What has US got to do with UN?
I read a statement made by Condoleezza Rice, US Secretary of State, that America will study the expansion of the UN Security Council. Can someone explain to me what the United States has got to do with this?

Isn't the United Nations a body represented by many countries working together for the benefit of the respective countries?

Therefore, shouldn't the UN decide the Security Council's expansion on the basis of a majority, giving due credit to those nations which are helping it?
From Mr A.J. Rebello

Diplomatic move
Kuldip Nayar has termed the Indian Government renegade in the eyes of the Nepalese "India is backing the wrong side in Nepal" (Gulf News, April 30).

Diplomacy requires one to look askance in the parlance of politics in the interests of the people. Dr Manmohan Singh did exactly that in making a declaration about military aid.
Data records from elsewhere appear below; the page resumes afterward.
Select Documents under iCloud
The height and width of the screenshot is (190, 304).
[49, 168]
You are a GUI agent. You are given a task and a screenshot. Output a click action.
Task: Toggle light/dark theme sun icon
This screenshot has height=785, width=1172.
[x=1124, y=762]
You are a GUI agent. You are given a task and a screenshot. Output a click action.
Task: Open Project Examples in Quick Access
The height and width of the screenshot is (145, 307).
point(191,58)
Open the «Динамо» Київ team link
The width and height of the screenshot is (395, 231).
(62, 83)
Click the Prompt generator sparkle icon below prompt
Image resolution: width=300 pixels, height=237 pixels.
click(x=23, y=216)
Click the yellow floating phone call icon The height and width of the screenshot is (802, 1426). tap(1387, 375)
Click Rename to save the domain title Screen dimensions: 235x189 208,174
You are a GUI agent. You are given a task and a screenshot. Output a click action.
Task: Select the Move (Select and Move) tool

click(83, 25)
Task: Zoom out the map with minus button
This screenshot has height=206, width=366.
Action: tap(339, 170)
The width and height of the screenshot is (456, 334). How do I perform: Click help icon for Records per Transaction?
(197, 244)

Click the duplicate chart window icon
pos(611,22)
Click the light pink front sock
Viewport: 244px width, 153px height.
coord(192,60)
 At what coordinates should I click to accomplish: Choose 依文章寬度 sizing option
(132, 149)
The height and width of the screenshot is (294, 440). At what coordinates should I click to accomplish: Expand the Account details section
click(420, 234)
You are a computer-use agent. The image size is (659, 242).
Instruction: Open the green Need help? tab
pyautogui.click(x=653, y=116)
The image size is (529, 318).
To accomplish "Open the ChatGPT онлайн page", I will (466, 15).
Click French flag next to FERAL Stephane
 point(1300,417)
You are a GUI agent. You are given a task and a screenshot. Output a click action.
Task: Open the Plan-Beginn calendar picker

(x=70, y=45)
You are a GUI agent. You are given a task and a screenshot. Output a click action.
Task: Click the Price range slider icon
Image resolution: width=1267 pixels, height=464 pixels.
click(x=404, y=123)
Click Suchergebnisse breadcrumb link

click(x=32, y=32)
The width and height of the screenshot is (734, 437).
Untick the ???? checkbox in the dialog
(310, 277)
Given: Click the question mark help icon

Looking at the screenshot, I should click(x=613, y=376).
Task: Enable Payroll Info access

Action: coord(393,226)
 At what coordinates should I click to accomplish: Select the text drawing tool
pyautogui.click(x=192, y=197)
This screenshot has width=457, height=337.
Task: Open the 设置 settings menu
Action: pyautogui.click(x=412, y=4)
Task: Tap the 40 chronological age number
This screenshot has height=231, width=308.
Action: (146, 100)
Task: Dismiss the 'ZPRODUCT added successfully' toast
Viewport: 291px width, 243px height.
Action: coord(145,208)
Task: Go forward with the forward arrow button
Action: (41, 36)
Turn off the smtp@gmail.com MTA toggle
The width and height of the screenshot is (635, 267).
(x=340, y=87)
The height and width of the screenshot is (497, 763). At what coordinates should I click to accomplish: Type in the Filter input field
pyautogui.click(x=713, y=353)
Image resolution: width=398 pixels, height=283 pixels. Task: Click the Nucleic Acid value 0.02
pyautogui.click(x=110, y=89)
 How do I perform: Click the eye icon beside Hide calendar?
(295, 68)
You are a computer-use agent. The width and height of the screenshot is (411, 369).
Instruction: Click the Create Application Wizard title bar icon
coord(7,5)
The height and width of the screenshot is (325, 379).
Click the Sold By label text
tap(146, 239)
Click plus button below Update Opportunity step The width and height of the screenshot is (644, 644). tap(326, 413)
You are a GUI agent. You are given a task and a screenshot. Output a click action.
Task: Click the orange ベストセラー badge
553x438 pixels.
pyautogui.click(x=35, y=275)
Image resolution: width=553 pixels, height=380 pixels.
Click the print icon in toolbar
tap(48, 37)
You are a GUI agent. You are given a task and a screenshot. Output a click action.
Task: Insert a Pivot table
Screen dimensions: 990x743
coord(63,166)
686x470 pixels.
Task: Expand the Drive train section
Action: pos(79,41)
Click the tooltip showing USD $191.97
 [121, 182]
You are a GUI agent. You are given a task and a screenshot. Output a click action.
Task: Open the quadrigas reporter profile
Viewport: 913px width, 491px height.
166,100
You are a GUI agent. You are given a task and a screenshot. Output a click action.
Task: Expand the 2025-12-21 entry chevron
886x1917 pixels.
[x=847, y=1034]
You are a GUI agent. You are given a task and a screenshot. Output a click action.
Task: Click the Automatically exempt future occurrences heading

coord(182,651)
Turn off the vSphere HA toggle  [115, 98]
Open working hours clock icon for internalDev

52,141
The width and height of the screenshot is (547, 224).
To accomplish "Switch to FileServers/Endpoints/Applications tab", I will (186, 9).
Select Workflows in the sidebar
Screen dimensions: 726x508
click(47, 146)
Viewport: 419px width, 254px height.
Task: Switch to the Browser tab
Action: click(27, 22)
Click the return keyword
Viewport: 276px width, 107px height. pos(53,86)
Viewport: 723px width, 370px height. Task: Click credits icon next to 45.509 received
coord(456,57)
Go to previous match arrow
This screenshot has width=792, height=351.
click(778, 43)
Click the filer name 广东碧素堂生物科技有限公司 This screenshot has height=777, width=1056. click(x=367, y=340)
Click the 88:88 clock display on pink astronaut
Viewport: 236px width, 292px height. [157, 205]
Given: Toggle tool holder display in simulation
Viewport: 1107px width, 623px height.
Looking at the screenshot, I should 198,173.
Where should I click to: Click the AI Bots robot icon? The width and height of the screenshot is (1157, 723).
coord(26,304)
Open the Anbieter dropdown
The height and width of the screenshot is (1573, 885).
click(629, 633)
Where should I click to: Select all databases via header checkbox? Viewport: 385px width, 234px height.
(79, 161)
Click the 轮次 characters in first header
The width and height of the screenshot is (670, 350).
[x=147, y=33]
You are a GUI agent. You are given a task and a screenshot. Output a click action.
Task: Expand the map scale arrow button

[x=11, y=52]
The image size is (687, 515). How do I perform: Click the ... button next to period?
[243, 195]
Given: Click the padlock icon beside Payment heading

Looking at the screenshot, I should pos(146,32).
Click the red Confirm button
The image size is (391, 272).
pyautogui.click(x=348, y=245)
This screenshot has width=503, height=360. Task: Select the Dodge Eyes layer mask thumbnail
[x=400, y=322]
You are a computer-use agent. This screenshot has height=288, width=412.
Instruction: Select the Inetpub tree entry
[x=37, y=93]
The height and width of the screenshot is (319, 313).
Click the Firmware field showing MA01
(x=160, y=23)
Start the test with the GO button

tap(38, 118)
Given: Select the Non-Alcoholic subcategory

It was after a meeting between King Gyanendra and Dr Singh in Jakarta that the process of democratisation in Nepal speeded up. This process would have remained dormant but for this meeting. This was recognised by the king.
From Mr S. Kumar
Abu Dhabi

Exert pressure on Israel
Now that Syrian forces have fully evacuated from Lebanon, it would be a pleasant surprise if America exerted pressure on Israel to retreat from Shebaa Farms.

That Israel claims the area is not part of Lebanon, (and therefore is under no obligation to leave) is laughable, not because both Lebanon and Syria agree the Shebaa Farms are Lebanese territory, but because after nearly 30 years and numerous UN resolutions, what makes Israel believe it can occupy any other sovereign country's land?
From Mr P. Sherlock

High costs
The cost of living is so high in Dubai that employees of private companies find it hard to cope with the rising rents, children's education, utilities and other expenditure.

I suggest a government body conduct a study of the salary structure in private companies and the cost of living. They should also build some reasonably-priced housing for middle- and low-income employees in the private sector.
From A Reader
Name withheld by request

Taking advantage
Can landlords keep increasing rents disregarding the authorities? What about those taking advantage of people's needs? While rents are going up, those planning to leave their flats are demanding money from people who want to occupy it (key money).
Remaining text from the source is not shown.